» WHAT IS BEING ASKED: Which lines below contain "agent"? Pull them out.

DATA FOR THIS TASK below:

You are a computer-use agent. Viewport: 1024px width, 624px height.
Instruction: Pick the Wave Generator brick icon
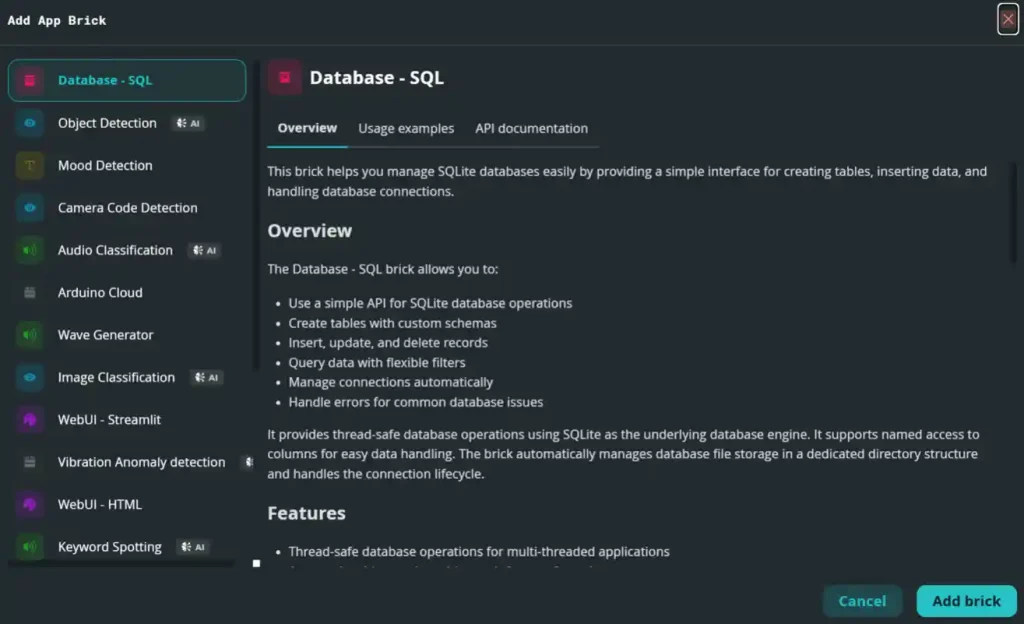[30, 335]
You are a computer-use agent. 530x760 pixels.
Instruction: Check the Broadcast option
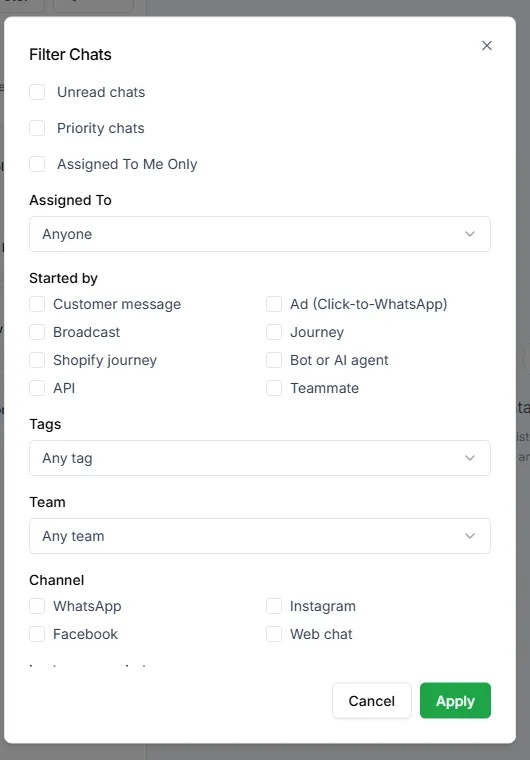click(x=37, y=332)
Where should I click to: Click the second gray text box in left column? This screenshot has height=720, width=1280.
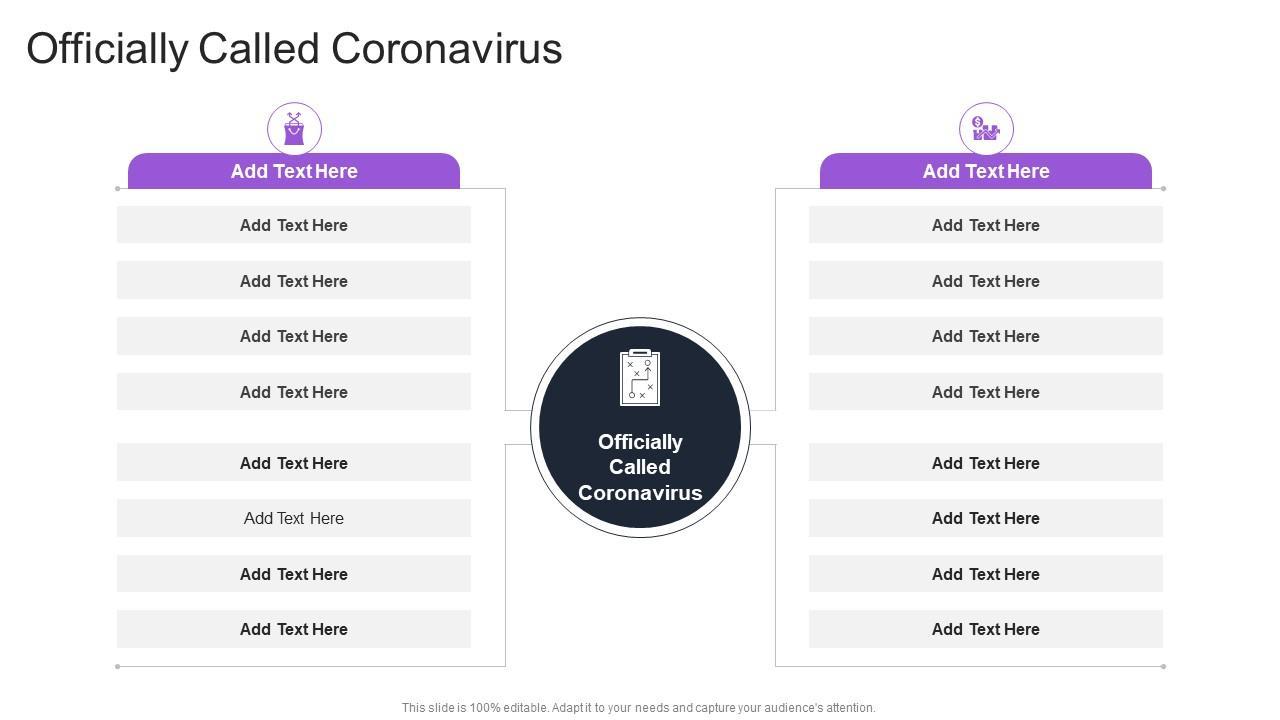[294, 281]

End of DATA FOR THIS TASK.

» TASK RESPONSE:
You are a computer-use agent. Viewport: 1024px width, 624px height.
You are a computer-use agent. 530x760 pixels.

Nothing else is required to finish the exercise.